__Exercise materials__:
──────────────────────────────

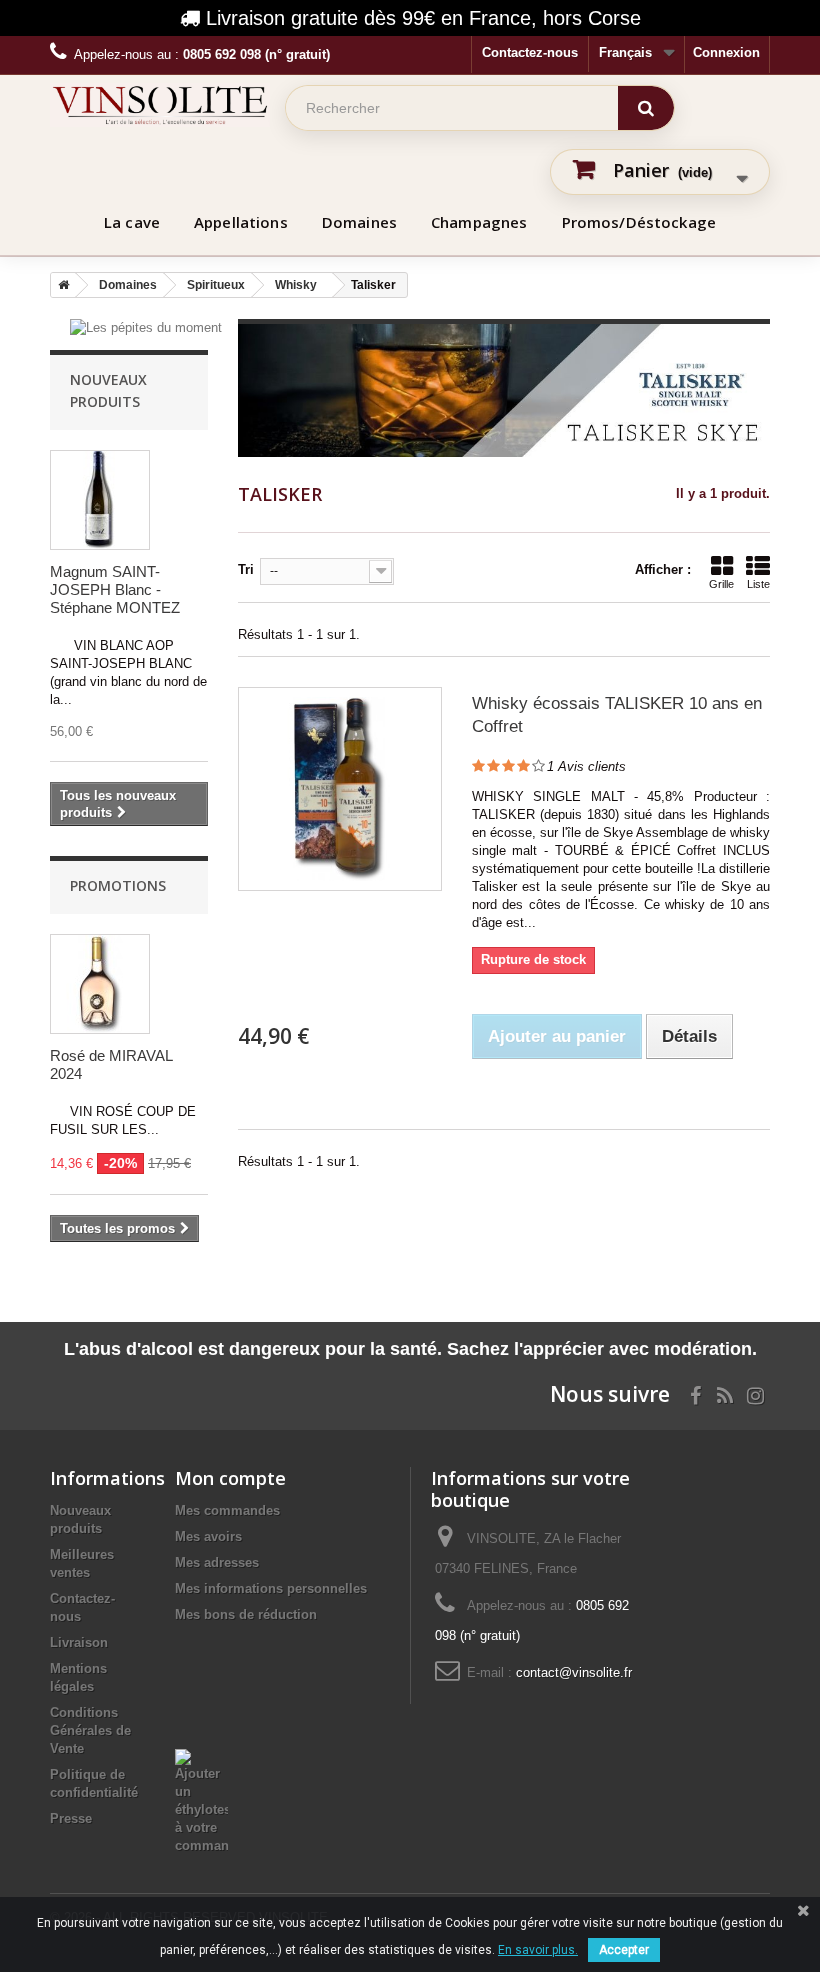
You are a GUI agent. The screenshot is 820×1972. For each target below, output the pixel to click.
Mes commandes (227, 1510)
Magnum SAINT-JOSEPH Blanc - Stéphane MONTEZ (115, 589)
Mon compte (230, 1478)
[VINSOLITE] (160, 105)
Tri (246, 569)
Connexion (726, 52)
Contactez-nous (530, 52)
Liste (758, 584)
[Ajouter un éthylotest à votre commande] (201, 1757)
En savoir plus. (538, 1950)
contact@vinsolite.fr (574, 1672)
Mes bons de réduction (246, 1614)
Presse (71, 1818)
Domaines (359, 222)
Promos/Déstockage (639, 222)
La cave (132, 222)
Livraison (79, 1642)
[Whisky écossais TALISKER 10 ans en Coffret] (340, 789)
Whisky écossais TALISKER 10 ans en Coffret (617, 715)
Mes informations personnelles (271, 1588)
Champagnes (479, 222)
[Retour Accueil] (60, 285)
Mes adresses (217, 1562)
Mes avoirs (208, 1536)
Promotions (118, 885)
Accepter (624, 1950)
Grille (721, 584)
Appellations (241, 222)
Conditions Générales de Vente (90, 1730)
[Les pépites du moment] (146, 327)
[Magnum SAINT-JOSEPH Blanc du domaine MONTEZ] (100, 500)
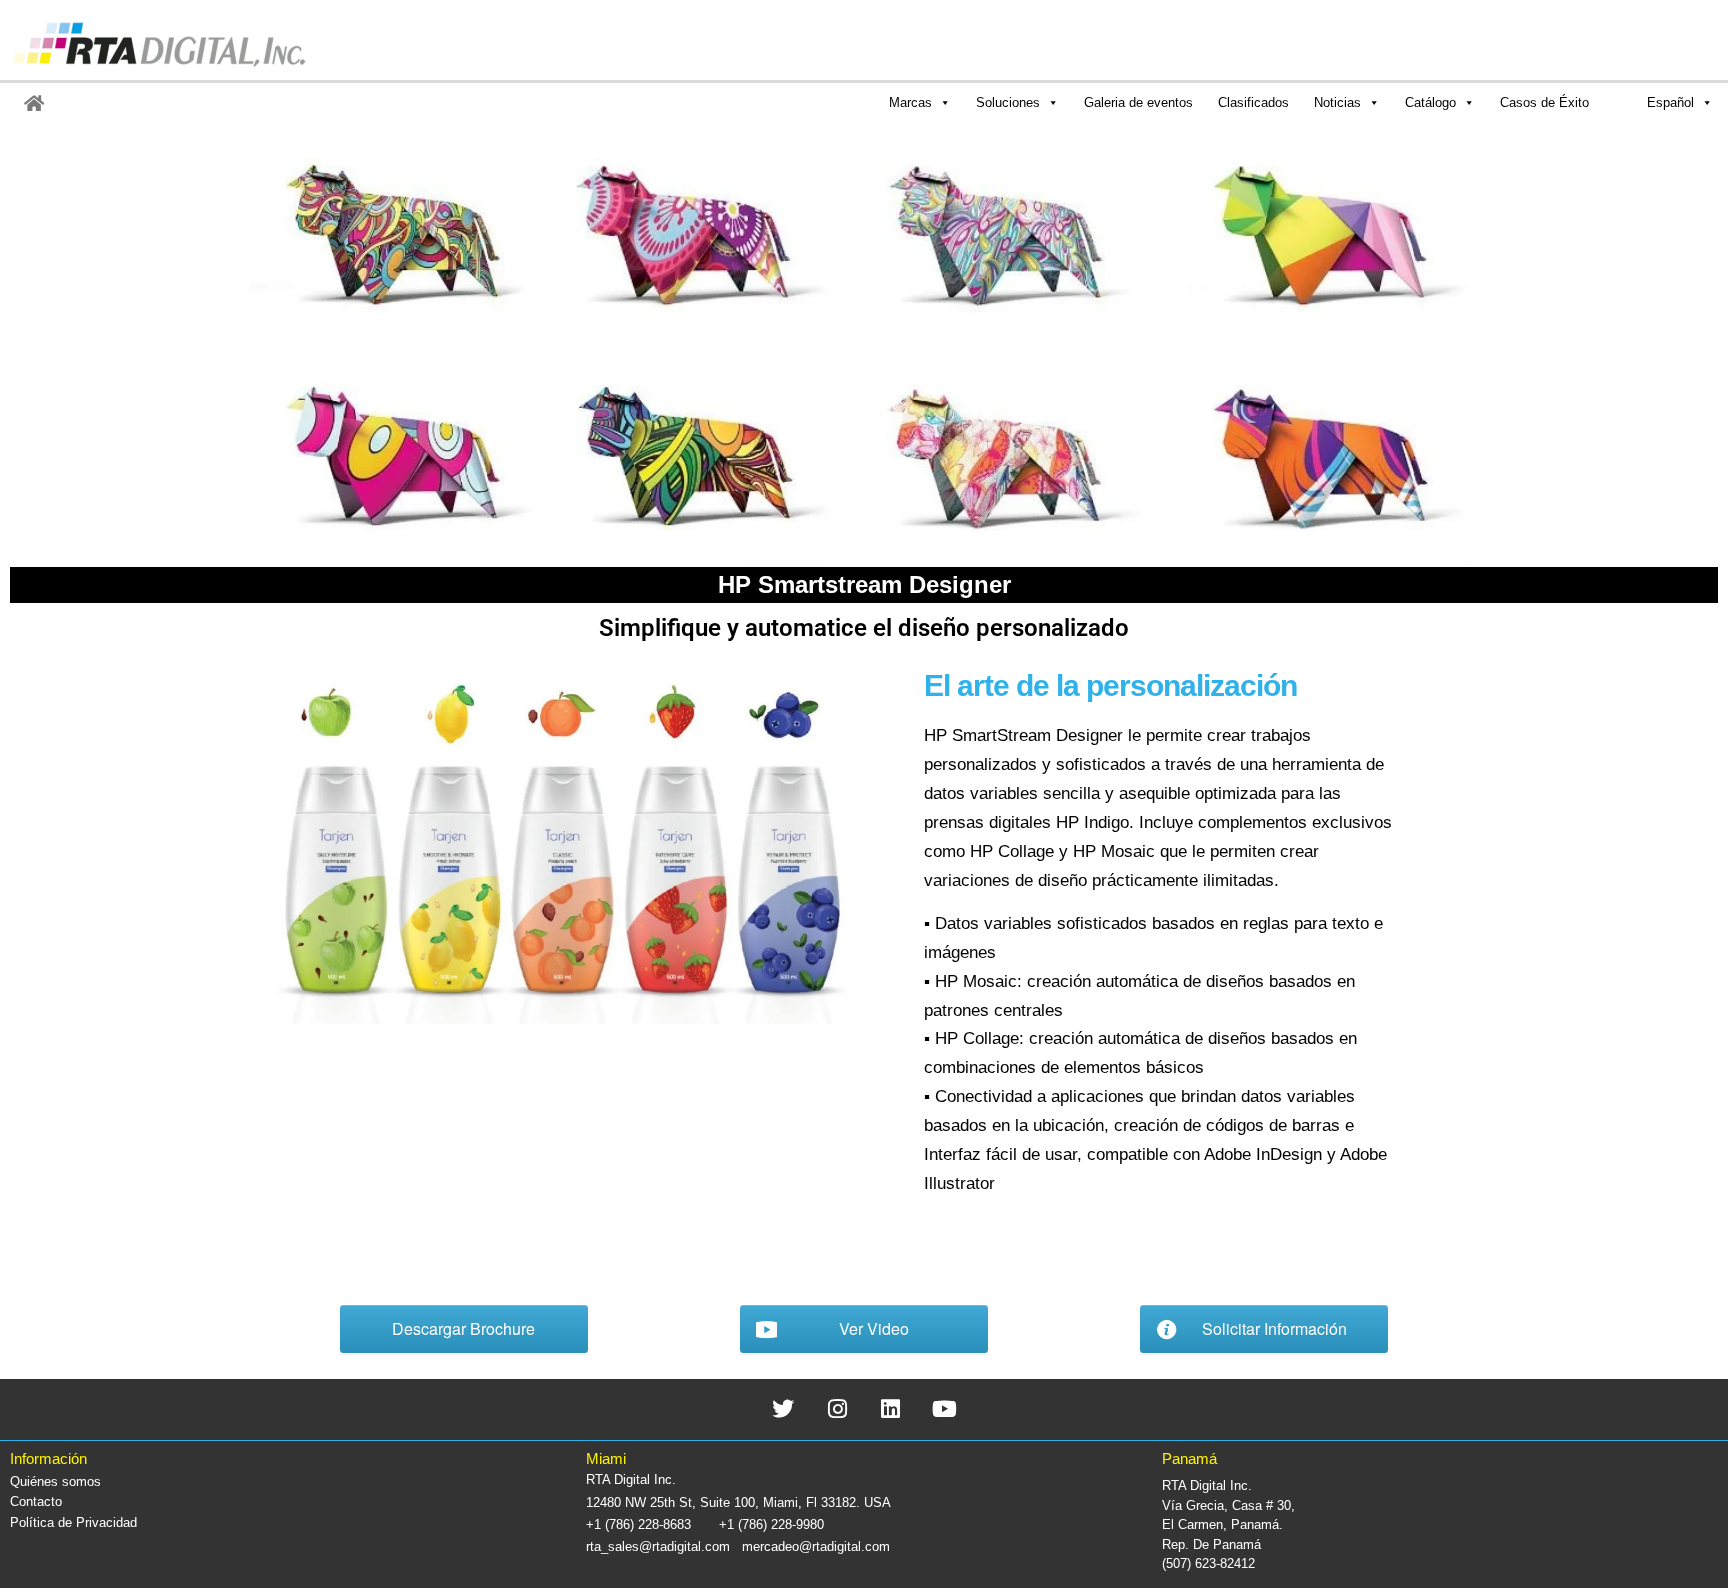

──────────────────────────────

__Work instruction__: An exact reproduction of the data is needed, with no pictures included.

__Exercise response__:
You are a GUI agent. The screenshot is 820×1972. For each target below, output the pixel to click.
Mes commandes (227, 1510)
Magnum SAINT-JOSEPH Blanc - Stéphane MONTEZ (115, 589)
Mon compte (230, 1478)
[VINSOLITE] (160, 105)
Tri (246, 569)
Connexion (726, 52)
Contactez-nous (530, 52)
Liste (758, 584)
[Ajouter un éthylotest à votre commande] (201, 1757)
En savoir plus. (538, 1950)
contact@vinsolite.fr (574, 1672)
Mes bons de réduction (246, 1614)
Presse (71, 1818)
Domaines (359, 222)
Promos/Déstockage (639, 222)
La cave (132, 222)
Livraison (79, 1642)
[Whisky écossais TALISKER 10 ans en Coffret] (340, 789)
Whisky écossais TALISKER 10 ans en Coffret (617, 715)
Mes informations personnelles (271, 1588)
Champagnes (479, 222)
[Retour Accueil] (60, 285)
Mes adresses (217, 1562)
Mes avoirs (208, 1536)
Promotions (118, 885)
Accepter (624, 1950)
Grille (721, 584)
Appellations (241, 222)
Conditions Générales de Vente (90, 1730)
[Les pépites du moment] (146, 327)
[Magnum SAINT-JOSEPH Blanc du domaine MONTEZ] (100, 500)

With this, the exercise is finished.